• _What you should do_
If a picture appears in the records below, drop it, and reproduce everything else exactly.

*** Working data ***

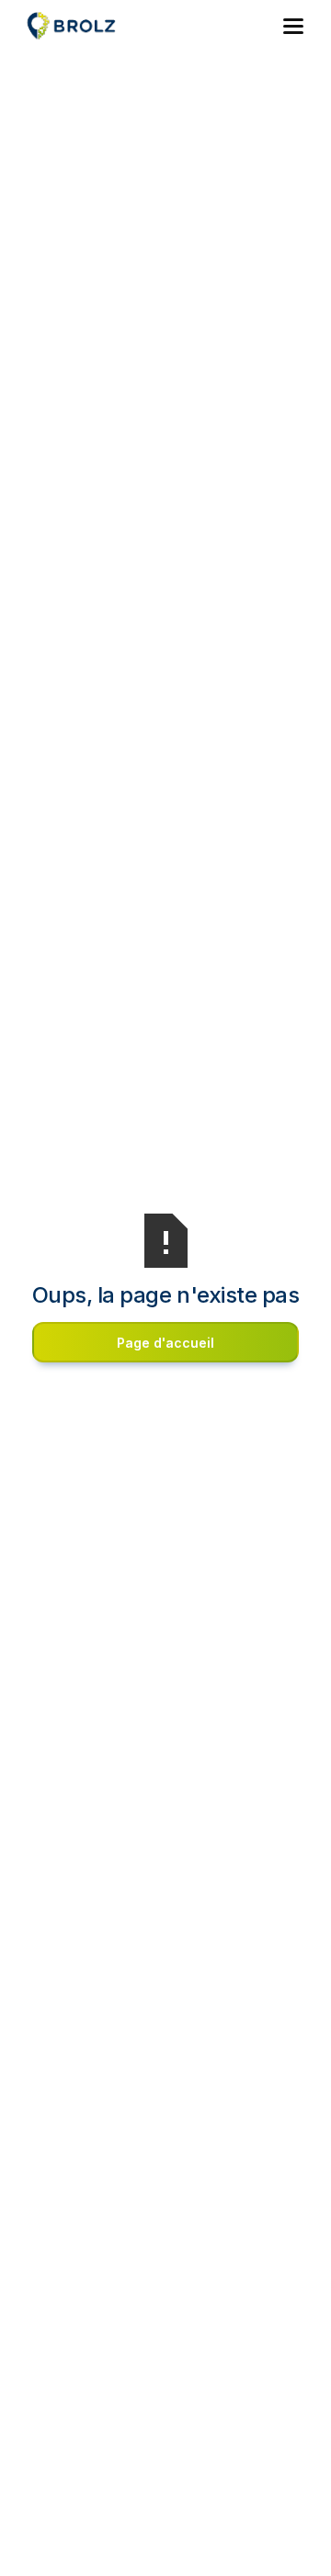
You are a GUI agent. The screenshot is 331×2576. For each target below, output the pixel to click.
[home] (84, 25)
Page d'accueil (165, 1342)
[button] (294, 26)
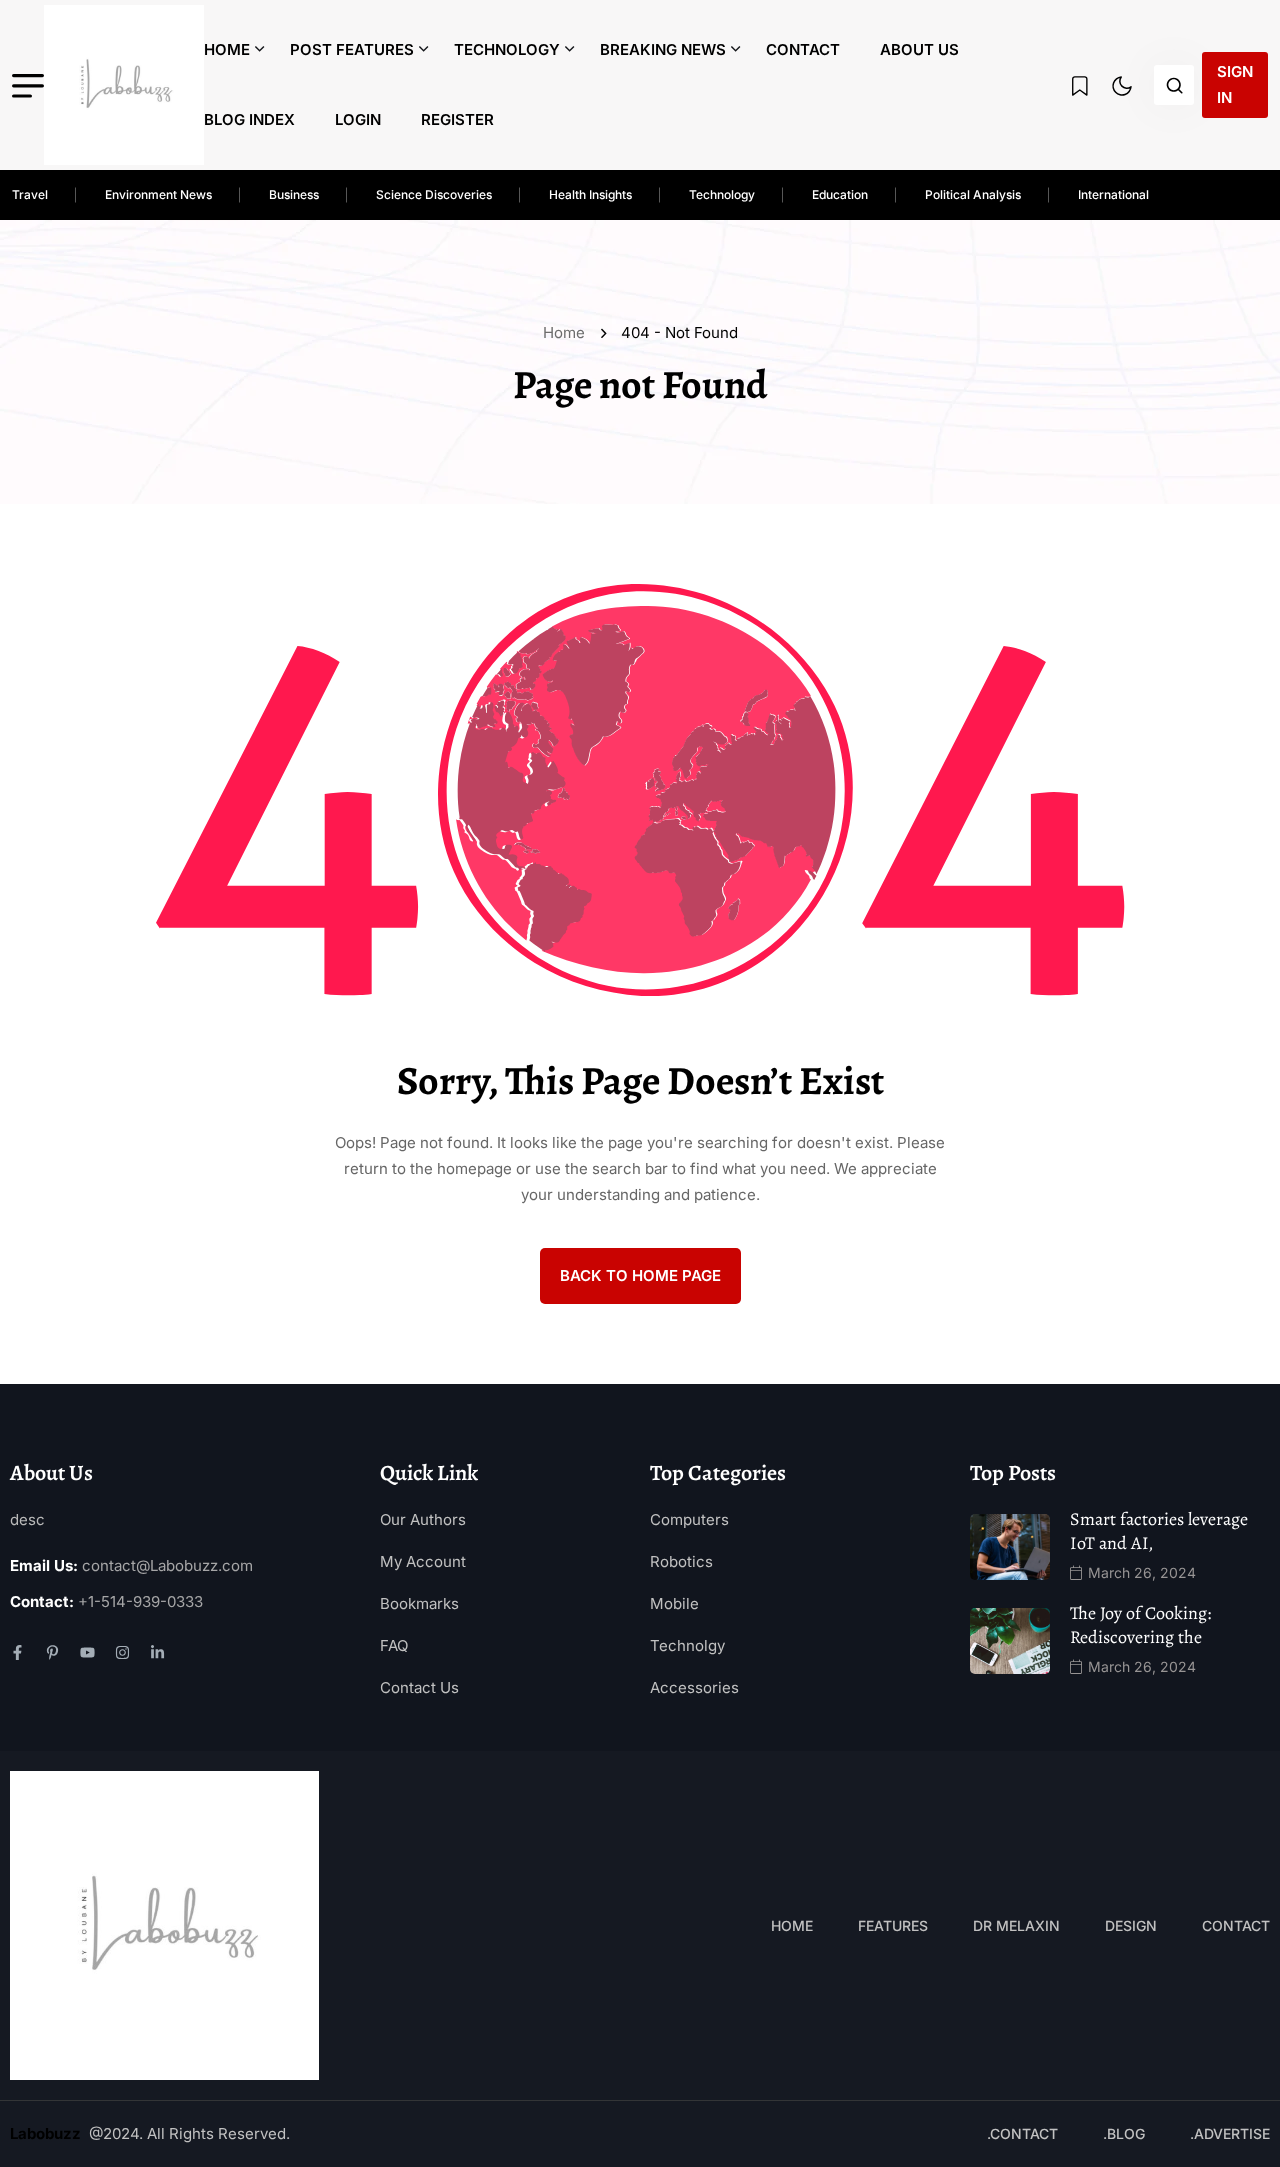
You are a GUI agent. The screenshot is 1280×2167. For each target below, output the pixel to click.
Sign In (1235, 84)
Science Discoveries (434, 194)
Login (358, 119)
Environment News (158, 194)
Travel (30, 194)
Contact (803, 49)
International (1113, 194)
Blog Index (249, 119)
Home (227, 49)
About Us (919, 49)
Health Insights (590, 194)
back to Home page (640, 1275)
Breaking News (663, 49)
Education (840, 194)
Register (457, 119)
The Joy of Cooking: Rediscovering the (1140, 1625)
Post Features (352, 49)
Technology (507, 49)
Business (294, 194)
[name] (124, 85)
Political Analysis (973, 194)
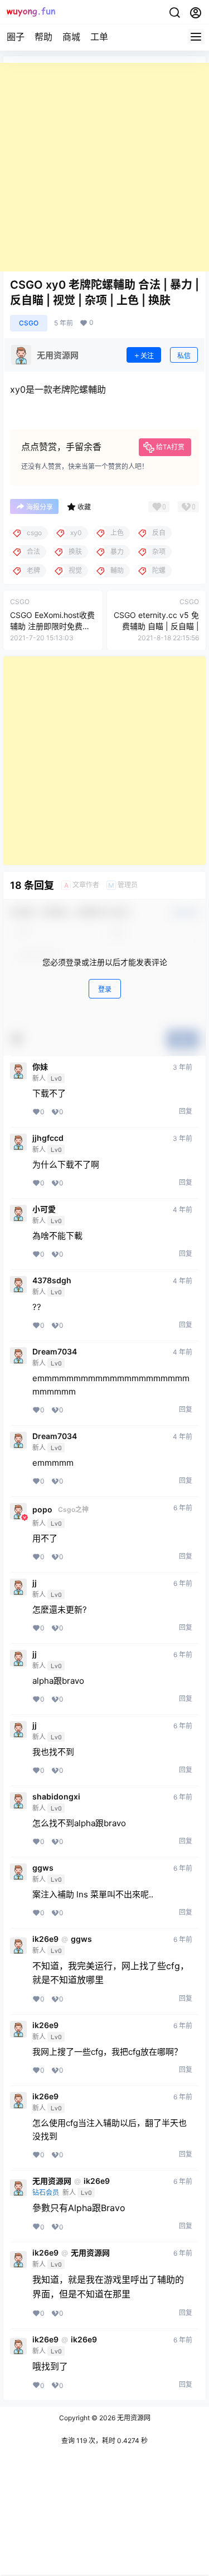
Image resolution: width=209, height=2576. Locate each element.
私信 (184, 356)
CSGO (28, 323)
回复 (185, 1111)
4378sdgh (51, 1280)
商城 (71, 36)
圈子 (16, 36)
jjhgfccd (48, 1138)
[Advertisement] (104, 167)
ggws (43, 1868)
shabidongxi (56, 1797)
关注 (147, 356)
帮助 (43, 36)
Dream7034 (54, 1352)
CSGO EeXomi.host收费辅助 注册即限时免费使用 (52, 625)
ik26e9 (45, 1939)
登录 (104, 989)
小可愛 (44, 1209)
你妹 (40, 1067)
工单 (99, 36)
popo (42, 1510)
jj (34, 1583)
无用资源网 (51, 2181)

***

• _Solution_
You are a GUI agent. The screenshot is 331×2576. For each target below, output the pixel to click.
[home] (84, 25)
Page d'accueil (165, 1342)
[button] (294, 26)
You are a GUI agent. The screenshot is 1280×2167. For each target below, output the pixel to click.
Sign In (1235, 84)
Science Discoveries (434, 194)
Login (358, 119)
Environment News (158, 194)
Travel (30, 194)
Contact (803, 49)
International (1113, 194)
Blog Index (249, 119)
Home (227, 49)
About Us (919, 49)
Health Insights (590, 194)
back to Home page (640, 1275)
Breaking News (663, 49)
Education (840, 194)
Register (457, 119)
The Joy of Cooking: Rediscovering the (1140, 1625)
Post Features (352, 49)
Technology (507, 49)
Business (294, 194)
[name] (124, 85)
Political Analysis (973, 194)
Image resolution: width=209, height=2576. Locate each element.
私信 (184, 356)
CSGO (28, 323)
回复 (185, 1111)
4378sdgh (51, 1280)
商城 (71, 36)
圈子 (16, 36)
jjhgfccd (48, 1138)
[Advertisement] (104, 167)
ggws (43, 1868)
shabidongxi (56, 1797)
关注 (147, 356)
帮助 (43, 36)
Dream7034 (54, 1352)
CSGO EeXomi.host收费辅助 注册即限时免费使用 (52, 625)
ik26e9 (45, 1939)
登录 (104, 989)
小可愛 (44, 1209)
你妹 (40, 1067)
工单 (99, 36)
popo (42, 1510)
jj (34, 1583)
无用资源网 (51, 2181)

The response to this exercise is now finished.